“Sure I’ll play it right, the way you want it. But I don’t see we need act like ther’ was spooks around waitin’ to jump in on us before the register’s fixed.”

Wilder smiled back at the protesting man.

“But ther’ are,” he said. “If you’d the experience I’ve had of this blamed old North you’d be scared to death for our ‘strike.’ It’s a ghost-haunted country this, and most of the spooks have got a kind of wireless of their own that ’ud beat anything we Christian folk ever heard tell of. Ther’s six months of winter ahead, and most of that we’ll be on the trail, or fixing things. It just needs one half-breed pelt hunter to get wise to the game happening around, or a stray bunch of Euralian murderers, and we’d have haf the north on us before the Commissioner could sign our ‘briefs.’ No, boy, get it from me, and just sit around till daylight comes again, an’ dream of the hooch you’re going to drink to the luck of the Kid. It’s the Kid’s luck that’s handed us this thing. It’s the luck her father reckoned was to be hers. And by no sort of crazy act are we going to queer it. I’m taking your scow, and beating it down stream. Clarence’ll feel like gettin’ to home.”

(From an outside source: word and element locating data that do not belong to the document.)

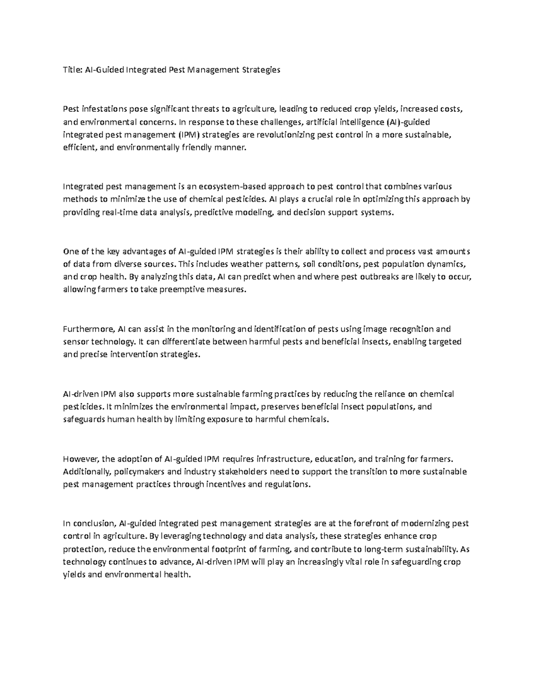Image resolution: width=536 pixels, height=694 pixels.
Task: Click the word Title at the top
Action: point(71,70)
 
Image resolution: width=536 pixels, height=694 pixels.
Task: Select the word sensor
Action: point(76,342)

The grinning eyes of Mike followed the tall figure of his leader, with the youth, Clarence, striding beside him, as it vanished in the darkness on its way to the water’s edge. And as they passed from view he turned to the man who displayed no desire to quit the comfort of the fire.

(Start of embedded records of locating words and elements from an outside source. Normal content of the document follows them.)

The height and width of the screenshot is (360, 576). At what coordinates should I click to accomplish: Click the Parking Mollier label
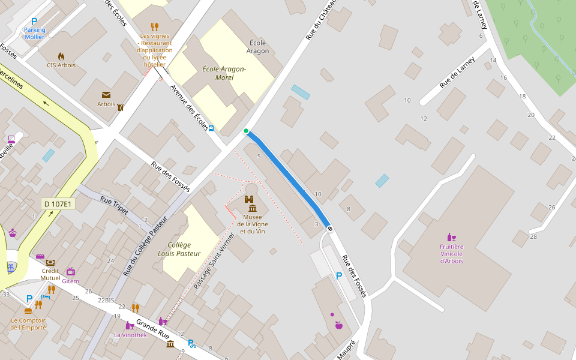pos(34,33)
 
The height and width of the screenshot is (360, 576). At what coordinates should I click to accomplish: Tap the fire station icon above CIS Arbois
pos(61,56)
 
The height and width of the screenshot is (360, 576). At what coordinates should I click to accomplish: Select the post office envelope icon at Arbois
pos(106,95)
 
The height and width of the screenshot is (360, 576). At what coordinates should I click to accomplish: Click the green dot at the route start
pos(246,131)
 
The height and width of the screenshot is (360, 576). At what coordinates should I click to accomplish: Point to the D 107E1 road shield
pos(58,204)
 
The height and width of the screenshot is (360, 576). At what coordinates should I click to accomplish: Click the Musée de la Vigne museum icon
pos(251,208)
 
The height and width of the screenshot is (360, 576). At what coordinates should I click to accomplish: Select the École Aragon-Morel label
pos(224,73)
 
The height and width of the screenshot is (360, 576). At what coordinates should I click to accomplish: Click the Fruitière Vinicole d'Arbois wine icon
pos(451,237)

“I’d guessed he’d fallen for it two summers back,” he said. “You can locate it with both eyes shut, an’ cotton batten stuffed in your brain box. That gal had him fast by the back of the neck on sight. The Kid, eh? It’s not Bill Wilder’s way of playing safe on a gold ‘strike.’ That gal’s got him scared to death for the plum he guesses to hand her. No, sirree,” he went on, with a shake of his disreputable head, “the Jezebels o’ Placer for mine, an’ a bunch o’ hooch you could drown a battleship in. It’s easy game that don’t hand you a nightmare, if it’s liable to empty your sack o’ dust. That Kid! What’s he goin’ to do?”

Chilcoot shrugged. Mike was not the man he felt like opening out to.

“He ain’t crazy enough to—marry her?” Mike went on contemptuously. “No. He’s no fool kid.”

A deep flush mounted to the veteran’s temples. His deepset eyes sparkled as he surveyed the other through the smoke of the fire.

“You best ask Bill the things you want to know,” he said coldly. “It don’t matter what you think. It don’t matter what any darn fool thinks. Bill’s mostly spent his life playin’ the game as he sees it. An’ I guess he’ll go right on doin’ the same. And the game he plays is a right game. An’ he’s as ready to hand it out to a hooch-soused no-account, as he is to a gal with a dandy pair of blue eyes.”